§ Jeu de données
====
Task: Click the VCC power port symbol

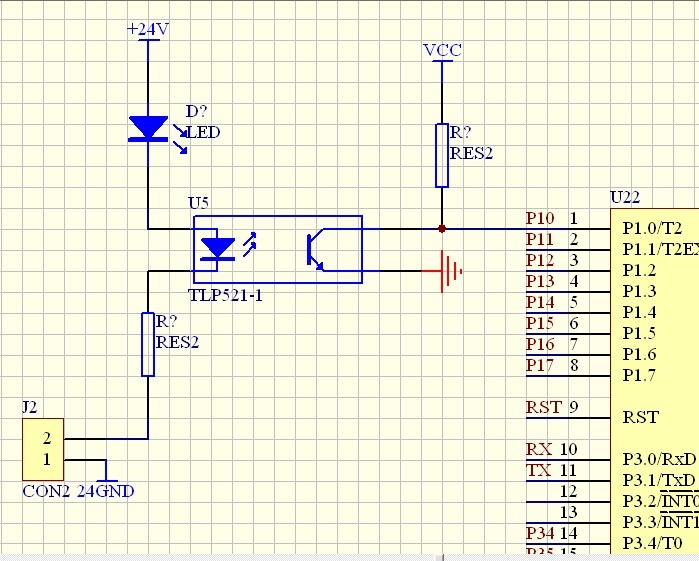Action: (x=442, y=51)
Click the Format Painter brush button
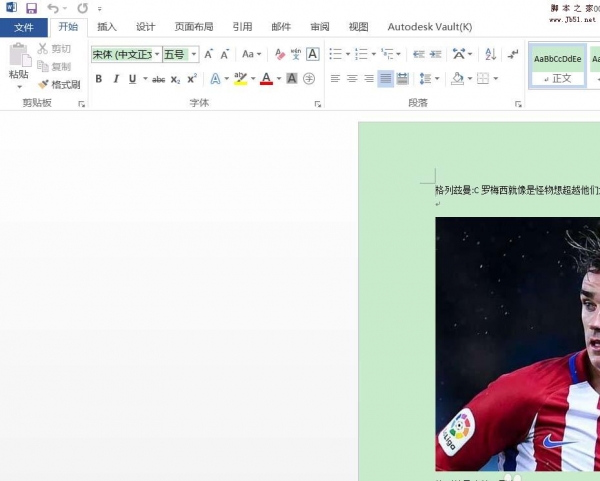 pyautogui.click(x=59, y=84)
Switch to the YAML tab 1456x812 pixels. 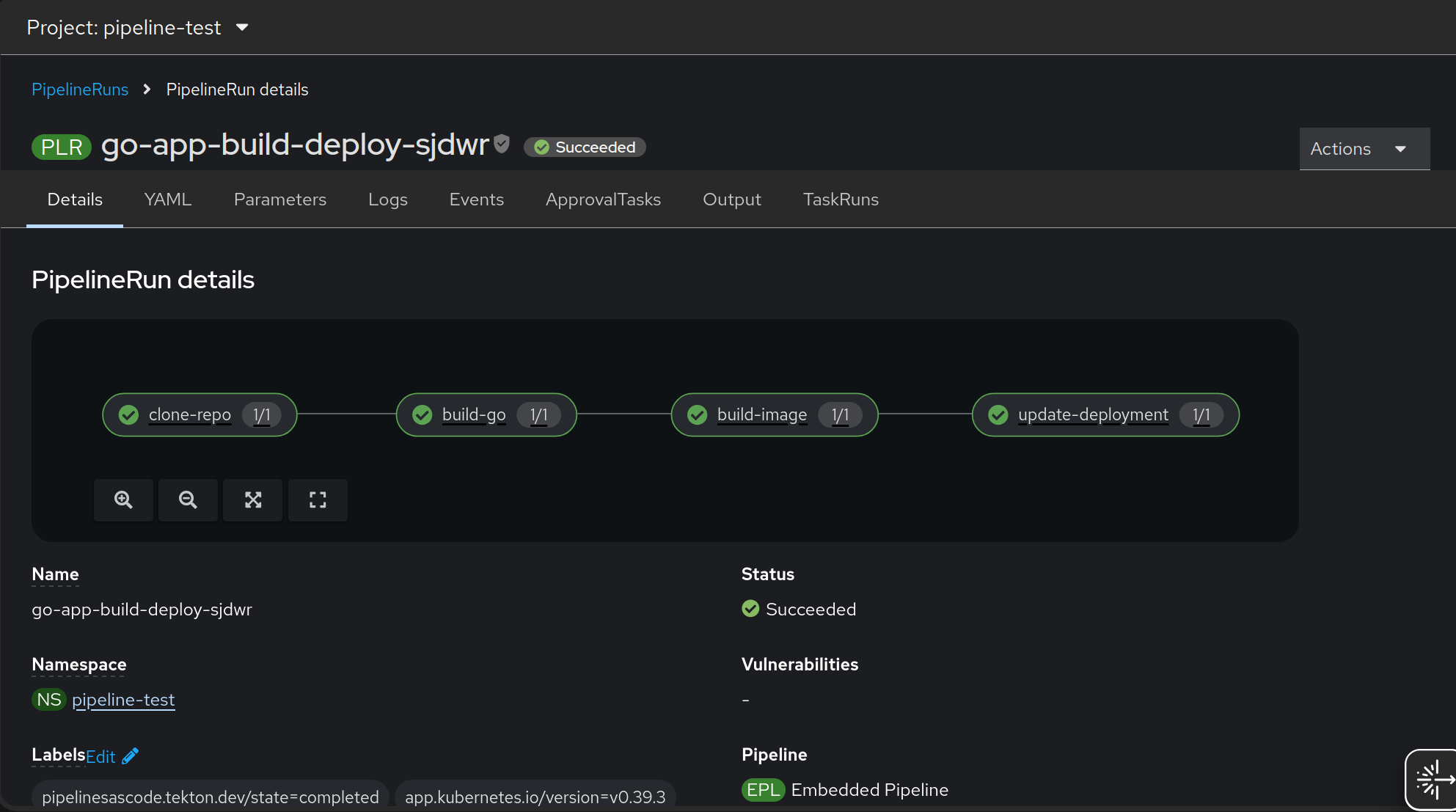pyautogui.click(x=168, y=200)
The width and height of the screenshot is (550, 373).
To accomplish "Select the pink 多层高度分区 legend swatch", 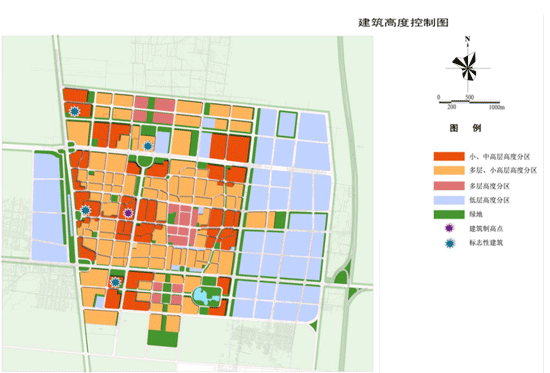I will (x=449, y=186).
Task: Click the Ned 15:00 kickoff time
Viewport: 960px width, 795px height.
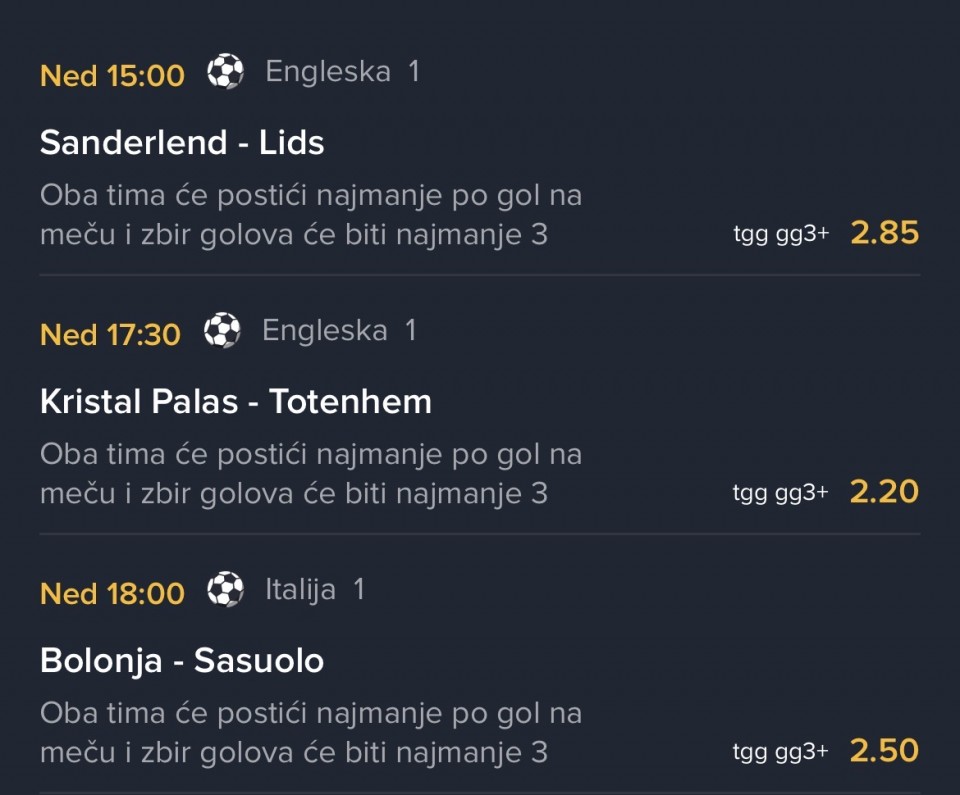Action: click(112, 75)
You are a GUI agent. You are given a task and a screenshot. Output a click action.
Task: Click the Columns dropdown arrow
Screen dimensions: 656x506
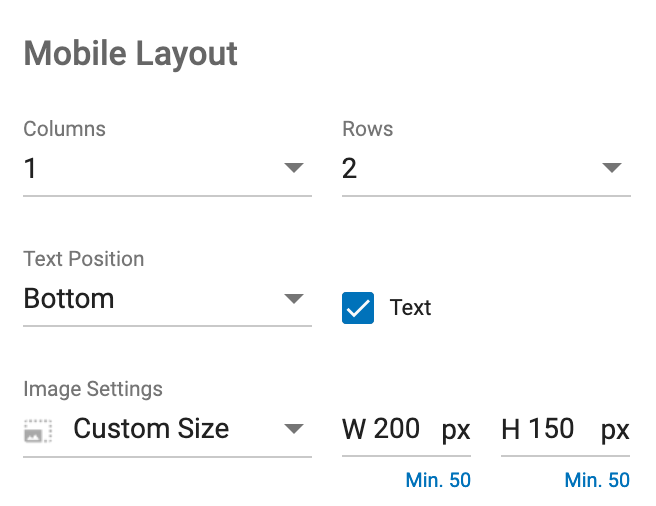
====
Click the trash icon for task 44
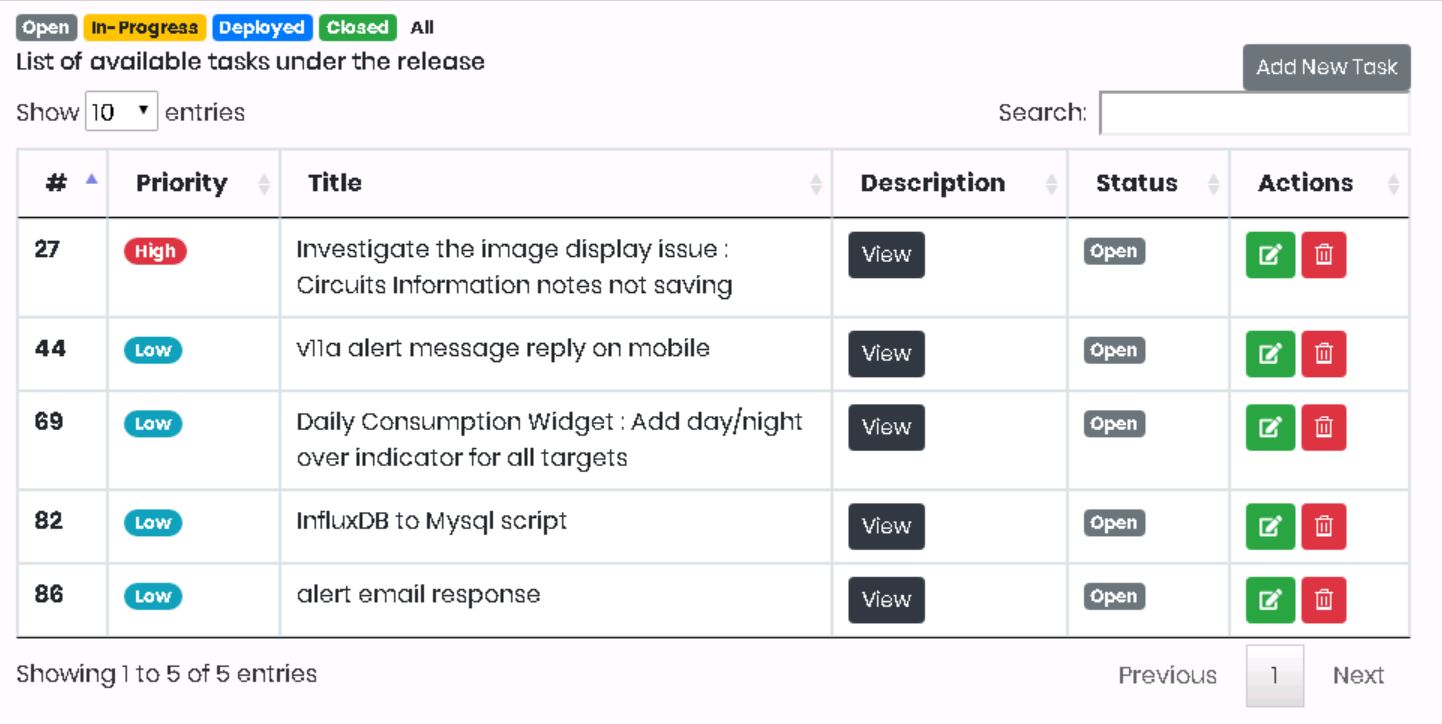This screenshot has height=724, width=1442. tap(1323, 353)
====
§ Consignes de l'exercice
Recopiez uniquement les lignes allant de celle qui contient « Task: Click the Ned 15:00 kickoff time » jusqu'à celle qui contient « Screen dimensions: 656x506 », ces deux lignes incluses. Multipliez par 1,6 les coordonnées des réponses, arrondissez-les à l'entier le plus proche (les demis vers le haut) et n'incluez pas les images.

§ Résultat ci-dessous
Task: Click the Ned 15:00 kickoff time
Viewport: 960px width, 795px height.
Action: click(179, 120)
You are a GUI agent. You are given a task and a screenshot. Output a click action.
Task: Click the Columns dropdown arrow
Screen dimensions: 656x506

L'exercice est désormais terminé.